Aim of the task: Write out only the tail of the records, beginning at the line containing "Viewport: 1568px width, 767px" and including the last line, exactly as written.

Supplied data:

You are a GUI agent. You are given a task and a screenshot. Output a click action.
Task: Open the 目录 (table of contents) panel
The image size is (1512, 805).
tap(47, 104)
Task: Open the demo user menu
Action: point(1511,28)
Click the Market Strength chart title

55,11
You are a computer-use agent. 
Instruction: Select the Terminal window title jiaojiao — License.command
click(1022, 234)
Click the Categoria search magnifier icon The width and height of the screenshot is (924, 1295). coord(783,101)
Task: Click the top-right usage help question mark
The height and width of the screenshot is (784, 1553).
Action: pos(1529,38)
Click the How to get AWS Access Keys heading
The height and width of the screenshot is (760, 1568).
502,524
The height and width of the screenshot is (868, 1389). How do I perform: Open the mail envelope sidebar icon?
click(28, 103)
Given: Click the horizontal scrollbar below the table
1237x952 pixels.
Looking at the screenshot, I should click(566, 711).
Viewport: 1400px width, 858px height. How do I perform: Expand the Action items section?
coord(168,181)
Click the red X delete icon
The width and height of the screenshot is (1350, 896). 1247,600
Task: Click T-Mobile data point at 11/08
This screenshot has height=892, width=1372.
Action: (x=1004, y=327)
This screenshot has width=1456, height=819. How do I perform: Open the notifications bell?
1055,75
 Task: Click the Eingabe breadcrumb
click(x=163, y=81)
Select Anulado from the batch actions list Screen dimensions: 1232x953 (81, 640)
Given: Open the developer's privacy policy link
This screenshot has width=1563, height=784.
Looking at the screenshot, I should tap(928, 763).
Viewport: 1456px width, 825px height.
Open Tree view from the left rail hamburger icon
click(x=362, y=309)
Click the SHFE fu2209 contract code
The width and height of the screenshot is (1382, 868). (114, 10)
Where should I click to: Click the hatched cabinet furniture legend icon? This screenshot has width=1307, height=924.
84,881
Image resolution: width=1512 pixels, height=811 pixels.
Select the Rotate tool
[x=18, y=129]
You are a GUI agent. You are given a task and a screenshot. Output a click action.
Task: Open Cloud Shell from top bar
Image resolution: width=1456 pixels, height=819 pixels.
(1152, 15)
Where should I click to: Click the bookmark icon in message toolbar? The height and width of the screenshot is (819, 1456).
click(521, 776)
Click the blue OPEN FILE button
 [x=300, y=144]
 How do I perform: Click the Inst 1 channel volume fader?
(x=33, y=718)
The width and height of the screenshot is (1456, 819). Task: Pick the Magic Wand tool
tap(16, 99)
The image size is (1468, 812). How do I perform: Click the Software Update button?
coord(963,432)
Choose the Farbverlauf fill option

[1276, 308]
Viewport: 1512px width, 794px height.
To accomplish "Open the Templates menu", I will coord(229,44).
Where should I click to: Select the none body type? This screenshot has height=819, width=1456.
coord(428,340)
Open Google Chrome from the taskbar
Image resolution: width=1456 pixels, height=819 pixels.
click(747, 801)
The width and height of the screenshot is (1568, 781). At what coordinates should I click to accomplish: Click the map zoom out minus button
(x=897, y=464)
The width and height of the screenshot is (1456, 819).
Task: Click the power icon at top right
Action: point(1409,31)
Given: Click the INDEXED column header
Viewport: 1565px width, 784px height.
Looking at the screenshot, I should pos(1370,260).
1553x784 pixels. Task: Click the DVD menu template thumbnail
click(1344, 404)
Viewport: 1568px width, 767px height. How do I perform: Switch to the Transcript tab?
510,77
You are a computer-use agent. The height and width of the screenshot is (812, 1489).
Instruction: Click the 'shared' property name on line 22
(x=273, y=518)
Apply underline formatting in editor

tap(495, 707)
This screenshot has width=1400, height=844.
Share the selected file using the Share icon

Final answer:
Viewport: 1568px width, 767px height. How do I perform: Switch to the Transcript tab?
510,77
You are a computer-use agent. The height and width of the screenshot is (812, 1489).
Instruction: Click the 'shared' property name on line 22
(x=273, y=518)
Apply underline formatting in editor

tap(495, 707)
This screenshot has width=1400, height=844.
Share the selected file using the Share icon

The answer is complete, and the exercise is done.